Given data →
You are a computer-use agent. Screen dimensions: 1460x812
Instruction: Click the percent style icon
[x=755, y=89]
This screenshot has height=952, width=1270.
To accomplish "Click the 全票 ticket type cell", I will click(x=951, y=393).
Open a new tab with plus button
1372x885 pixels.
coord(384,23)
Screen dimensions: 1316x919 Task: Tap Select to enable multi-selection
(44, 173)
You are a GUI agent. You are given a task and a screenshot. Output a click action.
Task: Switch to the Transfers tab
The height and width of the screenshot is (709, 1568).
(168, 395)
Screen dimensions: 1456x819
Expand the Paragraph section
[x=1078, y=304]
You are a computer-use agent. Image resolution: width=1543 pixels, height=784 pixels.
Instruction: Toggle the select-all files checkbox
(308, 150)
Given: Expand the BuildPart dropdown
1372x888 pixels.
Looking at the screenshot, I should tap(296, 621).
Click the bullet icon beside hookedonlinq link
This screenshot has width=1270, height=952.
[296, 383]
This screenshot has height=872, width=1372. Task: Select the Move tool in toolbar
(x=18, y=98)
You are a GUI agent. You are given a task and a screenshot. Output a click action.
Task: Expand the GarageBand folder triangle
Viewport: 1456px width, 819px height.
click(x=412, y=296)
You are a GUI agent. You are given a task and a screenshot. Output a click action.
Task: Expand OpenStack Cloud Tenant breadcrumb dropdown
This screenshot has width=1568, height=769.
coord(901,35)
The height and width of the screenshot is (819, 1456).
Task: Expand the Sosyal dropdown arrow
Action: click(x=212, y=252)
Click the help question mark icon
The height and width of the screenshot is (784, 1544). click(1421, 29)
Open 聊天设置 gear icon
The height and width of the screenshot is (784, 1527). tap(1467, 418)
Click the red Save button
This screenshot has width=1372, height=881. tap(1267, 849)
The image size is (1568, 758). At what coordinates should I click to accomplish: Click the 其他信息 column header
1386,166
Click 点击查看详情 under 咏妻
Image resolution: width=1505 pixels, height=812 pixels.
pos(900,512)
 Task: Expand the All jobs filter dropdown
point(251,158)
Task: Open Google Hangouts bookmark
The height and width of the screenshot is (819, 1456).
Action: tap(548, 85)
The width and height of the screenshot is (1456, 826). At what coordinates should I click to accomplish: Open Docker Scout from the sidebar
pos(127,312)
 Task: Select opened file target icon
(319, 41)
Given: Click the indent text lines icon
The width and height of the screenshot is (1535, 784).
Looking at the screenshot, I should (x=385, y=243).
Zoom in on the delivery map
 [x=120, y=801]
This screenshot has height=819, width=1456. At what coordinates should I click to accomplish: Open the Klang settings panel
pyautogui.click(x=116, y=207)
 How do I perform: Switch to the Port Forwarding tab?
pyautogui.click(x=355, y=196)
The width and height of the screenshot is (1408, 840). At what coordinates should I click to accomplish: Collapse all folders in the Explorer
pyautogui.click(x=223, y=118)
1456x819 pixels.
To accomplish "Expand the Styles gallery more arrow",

Instructions for the task → Copy out the entries above without altering a single character.

Solved problem →
You are a computer-use agent. Screen dimensions: 1460x812
Instruction: Click the percent style icon
[x=755, y=89]
This screenshot has height=952, width=1270.
To accomplish "Click the 全票 ticket type cell", I will click(x=951, y=393).
Open a new tab with plus button
1372x885 pixels.
coord(384,23)
Screen dimensions: 1316x919 Task: Tap Select to enable multi-selection
(44, 173)
You are a GUI agent. You are given a task and a screenshot. Output a click action.
Task: Switch to the Transfers tab
The height and width of the screenshot is (709, 1568).
(168, 395)
Screen dimensions: 1456x819
Expand the Paragraph section
[x=1078, y=304]
You are a computer-use agent. Image resolution: width=1543 pixels, height=784 pixels.
Instruction: Toggle the select-all files checkbox
(308, 150)
Given: Expand the BuildPart dropdown
1372x888 pixels.
Looking at the screenshot, I should tap(296, 621).
Click the bullet icon beside hookedonlinq link
This screenshot has width=1270, height=952.
[296, 383]
This screenshot has height=872, width=1372. Task: Select the Move tool in toolbar
(x=18, y=98)
You are a GUI agent. You are given a task and a screenshot. Output a click action.
Task: Expand the GarageBand folder triangle
Viewport: 1456px width, 819px height.
click(x=412, y=296)
You are a GUI agent. You are given a task and a screenshot. Output a click action.
Task: Expand OpenStack Cloud Tenant breadcrumb dropdown
This screenshot has width=1568, height=769.
coord(901,35)
The height and width of the screenshot is (819, 1456).
Task: Expand the Sosyal dropdown arrow
Action: click(x=212, y=252)
Click the help question mark icon
The height and width of the screenshot is (784, 1544). click(1421, 29)
Open 聊天设置 gear icon
The height and width of the screenshot is (784, 1527). tap(1467, 418)
Click the red Save button
This screenshot has width=1372, height=881. tap(1267, 849)
The image size is (1568, 758). At what coordinates should I click to accomplish: Click the 其他信息 column header
1386,166
Click 点击查看详情 under 咏妻
Image resolution: width=1505 pixels, height=812 pixels.
pos(900,512)
 Task: Expand the All jobs filter dropdown
point(251,158)
Task: Open Google Hangouts bookmark
The height and width of the screenshot is (819, 1456).
Action: tap(548, 85)
The width and height of the screenshot is (1456, 826). At what coordinates should I click to accomplish: Open Docker Scout from the sidebar
pos(127,312)
 Task: Select opened file target icon
(319, 41)
Given: Click the indent text lines icon
The width and height of the screenshot is (1535, 784).
Looking at the screenshot, I should (x=385, y=243).
Zoom in on the delivery map
 [x=120, y=801]
This screenshot has height=819, width=1456. At what coordinates should I click to accomplish: Open the Klang settings panel
pyautogui.click(x=116, y=207)
 How do I perform: Switch to the Port Forwarding tab?
pyautogui.click(x=355, y=196)
The width and height of the screenshot is (1408, 840). At what coordinates should I click to accomplish: Collapse all folders in the Explorer
pyautogui.click(x=223, y=118)
1456x819 pixels.
To accomplish "Expand the Styles gallery more arrow",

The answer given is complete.